Le miroir: De loin le plus complexe à maitriser car bien évidemment ton reflet va bouger chaque fois que tu vas faire un mouvement pour t’observer de plus près… contrairement à la tablette qui est un miroir numérique et électronique qui va sagement prendre la pose pour te permettre de l’étudier sous toutes les coutures (je ne fait pas référence ici à la chirurgie esthétique Clignement d'œil).

LES DIFFERENTES TECHNIQUES POSSIBLES:

Le “crobard” ou croquis rapide à main levée: Pour cela je préfère les feutres pointe fine ou pourquoi pas le stylo bille car l’erreur n’est pas permise donc il faut aller à l’essentiel du portrait. Il doit ressembler sans que cela soit parfait puisqu’il s’agit d’une esquisse rapide destinée à fixer les traits généraux et prendre conscience des difficultés du portrait à réaliser. Tu remarqueras que je fais assez régulièrement la même erreur… J’ai un œil plus petit que l’autre – OK no problem – MAIS je dessine aussi un verre de lunettes plus petit que l’autre ce qui n’est pas logique car à ce moment là je ne suis pas dans l’analyse ou la logique de mon dessin mais je me laisse dessiner… Les erreurs font partie de la “personnalité” de l’autoportrait, c’est la perception immédiate de toi même, la façon dont tu te vois spontanément !

Le dessin d’études: Il est l’étape suivante plus aboutie que le croquis rapide sans pour autant atteindre le réalisme ou la qualité d’un dessin fini. Sur ce portrait on prend des mesures afin de déterminer avec précision la position des yeux, du nez et de la bouche par rapport à l’ensemble du visage. Cette étude est primordiale lorsque l’on veut faire un portrait ressemblant plus abouti. Il est possible de dessiner sans prise de mesure mais pas avant d’avoir longtemps formé son regard à l’observation critique. Pour cela il faut répondre à un certain nombre de questions muettes du style : Le nez est il droit ou légèrement de travers ? Les yeux sont ils identiques ? Y a t’il un pli sur le front entre les sourcils ? Les lèvres sont elles fines ou épaisses ? La bouche est elle droite ou oblique ? Le visage est il rond ou creux ? etc… En fait ces questions tu ne te les pose pas mais la réponse vient sous ton crayon qui dessine et trace les rides, les expressions du visage, le nez droit ou de travers et l’œil plus petit que l’autre. Cela doit être un “réflexe” naturel !

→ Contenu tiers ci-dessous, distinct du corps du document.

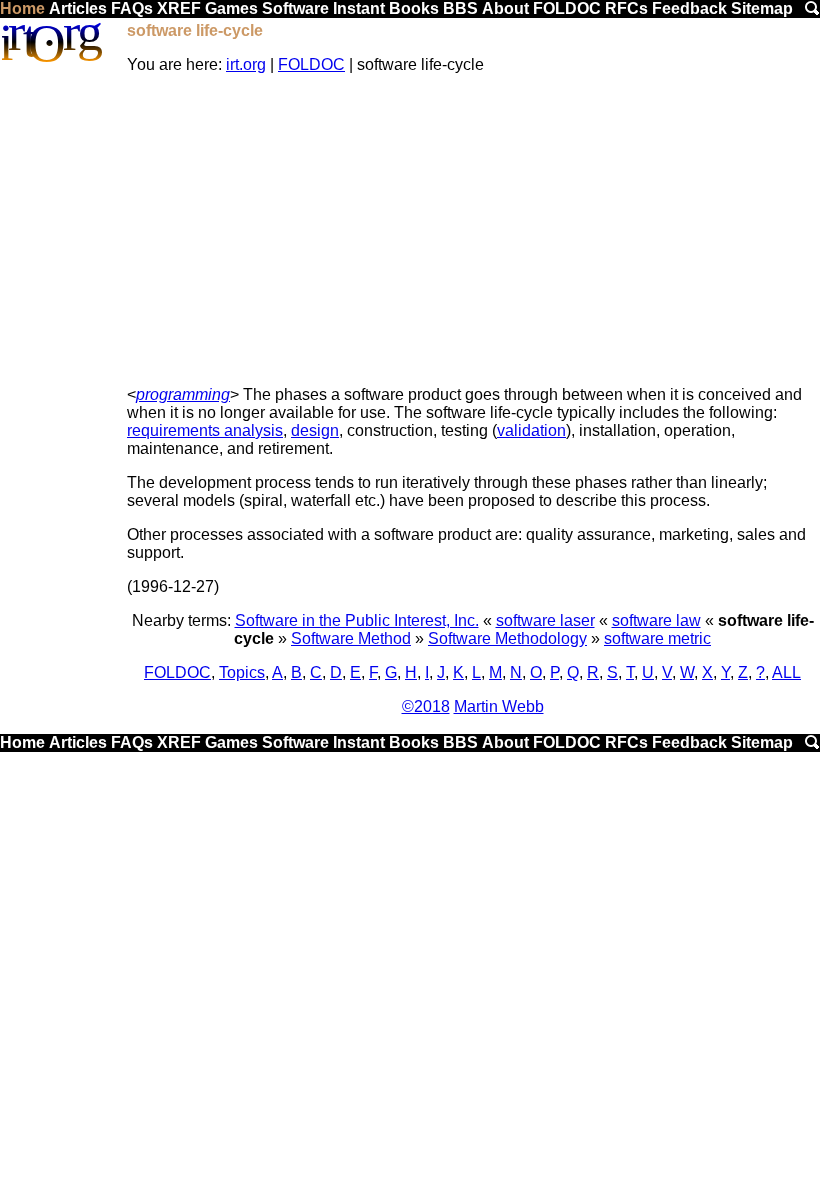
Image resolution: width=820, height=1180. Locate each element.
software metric (657, 638)
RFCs (626, 8)
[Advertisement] (472, 230)
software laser (545, 620)
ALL (786, 672)
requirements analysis (205, 430)
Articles (78, 8)
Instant (359, 8)
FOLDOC (567, 8)
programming (183, 394)
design (315, 430)
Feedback (689, 8)
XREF (179, 8)
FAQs (132, 8)
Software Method (351, 638)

Le dessin fini: Celui là est l’étape finale, le dessin est “chiadé” c’est à dire qu’il représente une meilleure qualité que les étapes précédentes. Un tel dessin peut se suffire à lui-même ou servir d’avant dernière étape avant le passage à la couleur au pastel, à l’aquarelle, à l’huile ou à l’acrylique sur une toile tendue sur un châssis.

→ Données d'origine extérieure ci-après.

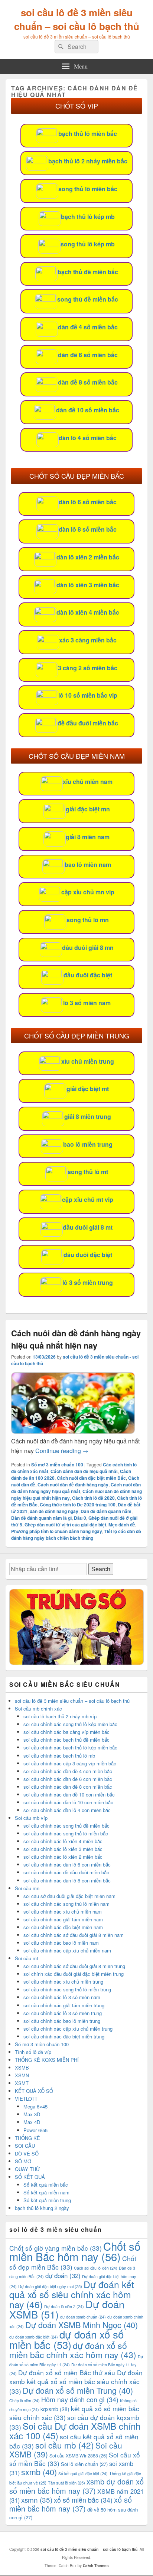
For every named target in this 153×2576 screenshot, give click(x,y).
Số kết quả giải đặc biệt (83, 2473)
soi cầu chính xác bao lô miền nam (61, 1942)
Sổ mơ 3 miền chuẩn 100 (57, 1464)
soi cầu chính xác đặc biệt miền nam (63, 1927)
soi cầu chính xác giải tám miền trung (63, 2005)
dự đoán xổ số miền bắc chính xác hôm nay (72, 2350)
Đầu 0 (80, 1518)
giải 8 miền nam (88, 836)
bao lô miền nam (88, 864)
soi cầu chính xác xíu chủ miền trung (63, 1981)
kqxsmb (54, 2409)
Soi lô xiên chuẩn (84, 2463)
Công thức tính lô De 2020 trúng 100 (77, 1504)
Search (100, 1569)
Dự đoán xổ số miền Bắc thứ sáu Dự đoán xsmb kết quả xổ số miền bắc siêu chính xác (76, 2381)
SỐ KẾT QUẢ (30, 2176)
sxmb (39, 2471)
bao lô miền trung (88, 1144)
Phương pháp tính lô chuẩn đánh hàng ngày (56, 1531)
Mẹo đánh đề (121, 1524)
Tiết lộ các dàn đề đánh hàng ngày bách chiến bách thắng (76, 1534)
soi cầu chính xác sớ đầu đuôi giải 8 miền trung (74, 1966)
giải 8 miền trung (87, 1116)
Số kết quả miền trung (47, 2200)
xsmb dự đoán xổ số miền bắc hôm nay (76, 2486)
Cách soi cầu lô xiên (95, 2268)
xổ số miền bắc (83, 2499)
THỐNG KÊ (27, 2137)
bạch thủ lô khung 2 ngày (42, 2207)
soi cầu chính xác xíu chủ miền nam (62, 1911)
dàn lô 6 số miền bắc (88, 502)
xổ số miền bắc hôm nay (70, 2504)
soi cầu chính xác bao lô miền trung (61, 2020)
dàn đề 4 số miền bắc (88, 327)
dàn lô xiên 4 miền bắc (87, 612)
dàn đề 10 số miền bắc (87, 410)
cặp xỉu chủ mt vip (87, 1199)
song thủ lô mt (88, 1171)
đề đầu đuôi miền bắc (88, 723)
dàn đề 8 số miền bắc (88, 382)
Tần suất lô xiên (66, 2483)
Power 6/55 (35, 2130)
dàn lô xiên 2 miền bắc (87, 557)
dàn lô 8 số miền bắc (88, 529)
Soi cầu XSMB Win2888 (78, 2455)
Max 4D (31, 2121)
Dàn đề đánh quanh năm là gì (41, 1518)
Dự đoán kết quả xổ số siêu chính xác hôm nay (71, 2294)
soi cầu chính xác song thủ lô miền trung (67, 1989)
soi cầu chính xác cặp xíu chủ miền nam (67, 1950)
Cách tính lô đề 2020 (93, 1498)
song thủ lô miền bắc (87, 189)
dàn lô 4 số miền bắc (88, 437)
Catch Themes (96, 2565)
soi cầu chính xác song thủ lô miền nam (66, 1903)
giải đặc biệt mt (87, 1088)
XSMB (22, 2067)
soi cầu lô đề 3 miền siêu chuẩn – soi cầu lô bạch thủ (76, 19)
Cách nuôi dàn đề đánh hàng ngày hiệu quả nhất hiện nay (76, 1339)
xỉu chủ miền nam (88, 781)
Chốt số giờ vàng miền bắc (55, 2248)
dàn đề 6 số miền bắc (88, 354)
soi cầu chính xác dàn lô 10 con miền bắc (68, 1802)
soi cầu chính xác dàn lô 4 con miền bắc (67, 1810)
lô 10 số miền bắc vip (87, 695)
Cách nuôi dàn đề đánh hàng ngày (73, 1484)
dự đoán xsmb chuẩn (83, 2317)
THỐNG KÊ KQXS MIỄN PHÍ (47, 2059)
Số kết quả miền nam (46, 2192)
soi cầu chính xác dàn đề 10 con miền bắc (69, 1794)
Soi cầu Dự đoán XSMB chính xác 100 (74, 2430)
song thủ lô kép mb (88, 244)
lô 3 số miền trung (87, 1282)
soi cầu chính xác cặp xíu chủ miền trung (68, 2028)
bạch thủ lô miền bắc (87, 133)
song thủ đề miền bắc (87, 299)
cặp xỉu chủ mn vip (87, 892)
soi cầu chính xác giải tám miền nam (63, 1919)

L’œuvre finale peut revêtir divers aspects comme un pastel, une aquarelle, une technique mixte, une peinture sur toile à l’huile ou à l’acrylique. La taille finale de l’oeuvre n’a que peut d’importance. Personnellement je préfère une oeuvre réussie de petites dimensions qu’un grand tableau raté… Toutefois la mode du Street Art fait que les œuvres de grandes tailles ont plus de succès que les petits tableaux parce que l’impacte visuel est plus fort ! Commence petit et progressivement travaille sur des formats plus importants car il est plus facile de maîtriser un petit format qu’un “format XXL“.

QUELQUES CONSEILS POUR T’AIDER:

La perfection n’existe pas mais cela ne t’empêche pas de la chercher. Pour autant ne te décourage pas, car rien de grand ou de beau ne se fait sans passion mais ce n’est pas parce que tu met tout ton cœur à l’ouvrage que tu vas automatiquement réussir. Chez les professionnels il y a aussi des jours “sans” mais la différence avec toi c’est qu’ils ont appris à gérer leurs “échecs” pour en faire une force. Il n’y a jamais d’échec pour celui qui apprend de ses erreurs car alors l’échec devient une leçon !

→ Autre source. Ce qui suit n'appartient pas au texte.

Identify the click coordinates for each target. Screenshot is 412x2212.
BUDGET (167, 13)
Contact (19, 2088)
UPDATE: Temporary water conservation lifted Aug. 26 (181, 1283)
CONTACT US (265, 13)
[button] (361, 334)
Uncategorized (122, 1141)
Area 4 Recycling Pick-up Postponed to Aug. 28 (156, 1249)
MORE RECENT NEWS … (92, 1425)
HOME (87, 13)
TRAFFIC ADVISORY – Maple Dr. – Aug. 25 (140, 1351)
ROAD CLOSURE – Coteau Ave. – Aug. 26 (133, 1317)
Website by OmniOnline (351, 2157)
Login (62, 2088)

A l’imitation de BOILEAU cent fois sur le métier remettez votre ouvrage, polissez le sans cesse et le repolissez…”. C’est en multipliant les essais que tu approcheras de la réussite. Un vieux dicton dit aussi “c’est en forgeant que l’on devient forgeron”, c’est donc en dessinant que l’on apprend à dessiner: Ne te contente pas du premier essai, ni du second, car le troisième sera meilleur encore !

Ne cache pas tes imperfections physiques car elles sont le reflet de ton âme. Si tu gommes toutes tes petites rides, tes taches, tes petits boutons tu risques de ne plus te reconnaitre et les autres non plus. Vois toi tel que tu es, sans fard ni artifice, et le portrait sera ressemblant. J’ai par exemple un œil plus petit que l’autre et alors ou est le problème ? Si je dessine deux yeux identiques cela ne sera pas moi: Vive la différence Clignement d'œil

Si tu es timide, ne te cache pas derrière ton dessin, assume qui tu es et ton dessin deviendra ton armure de chevalier, ton bouclier, ta force. Crois-moi je suis passé par là ! Si aujourd’hui j’ose montrer mes dessins sur le net, sache que cela n’a pas toujours été ainsi. J’ai mis très – vraiment très – longtemps avant de pouvoir accepter le regard critique des autres. Qu’est-ce que tu risques ? Les moqueurs ne sont pas généralement les meilleurs et les meilleurs eux ne te moqueront pas ! KEEP COOL la Terre ne va pas s’arrêter de tourner – du moins pas à cause de Toi et de tes dessins – alors relax Max… Dessine, fais toi plaisir et ne t’occupe pas des critiques méchantes car elles ne nuisent qu’à leurs auteurs.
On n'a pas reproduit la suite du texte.